===== Raw data
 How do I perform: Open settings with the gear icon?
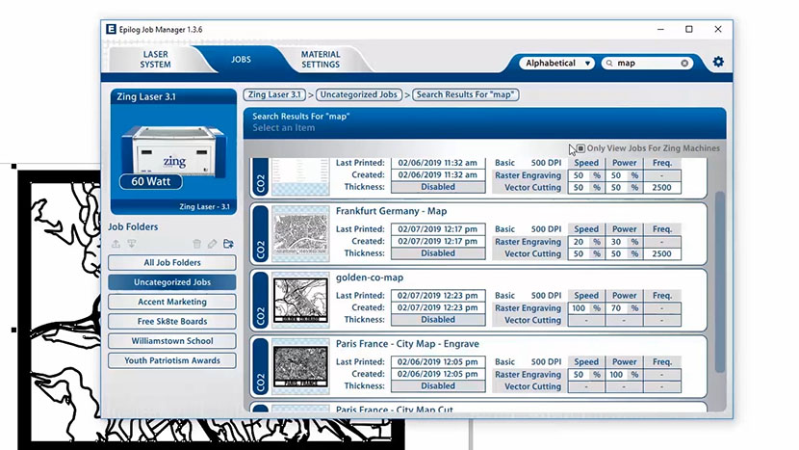[x=718, y=63]

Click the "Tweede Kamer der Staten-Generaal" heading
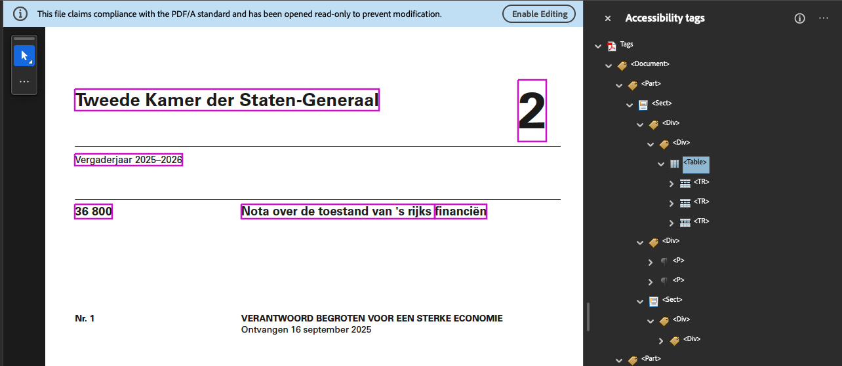(x=227, y=100)
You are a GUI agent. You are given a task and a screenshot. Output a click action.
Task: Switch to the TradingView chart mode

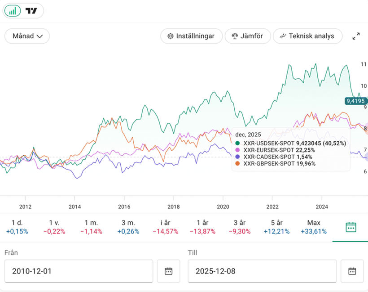pos(31,11)
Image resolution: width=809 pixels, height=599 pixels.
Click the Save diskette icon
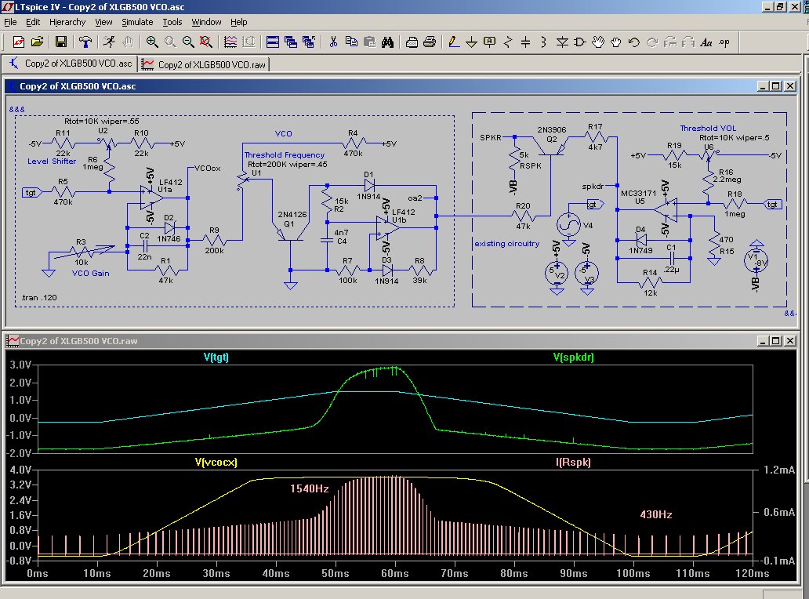click(61, 42)
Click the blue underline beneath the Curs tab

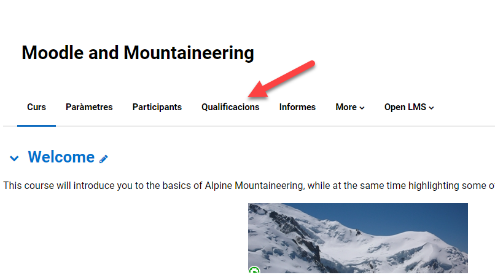[36, 126]
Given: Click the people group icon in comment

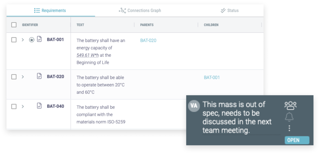Looking at the screenshot, I should (x=290, y=105).
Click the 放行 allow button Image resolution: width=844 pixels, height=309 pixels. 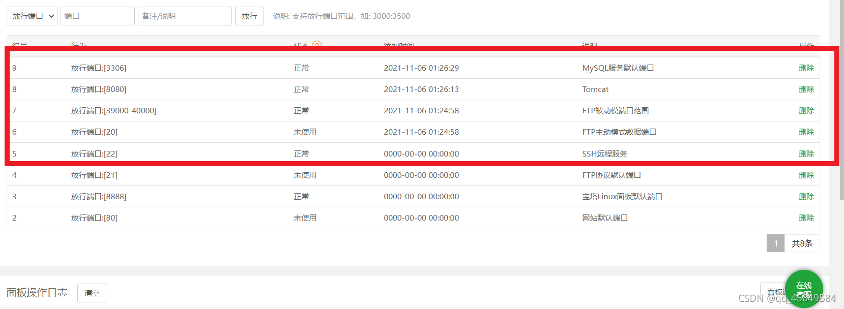[x=249, y=16]
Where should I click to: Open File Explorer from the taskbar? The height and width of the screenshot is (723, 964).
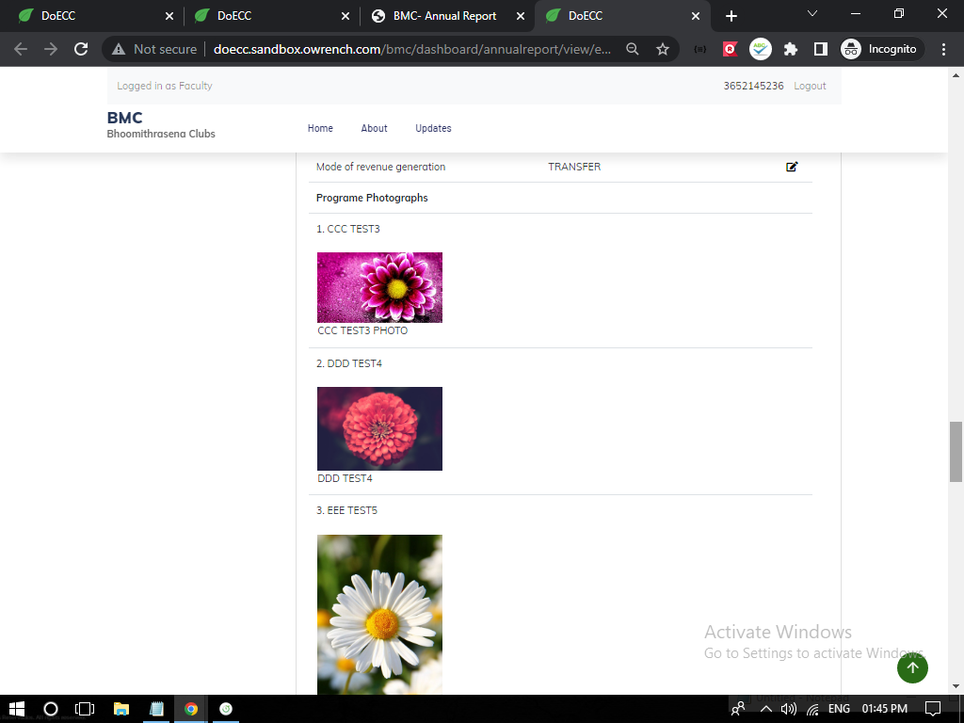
==========
- Work to be completed: Can you quote the material word for word, from its first line through the line containing "(x=227, y=100)", with both ends included and the pictures left out?

- Correct output:
 How do I perform: Open settings with the gear icon?
[x=718, y=63]

Click the "Tweede Kamer der Staten-Generaal" heading
(x=227, y=100)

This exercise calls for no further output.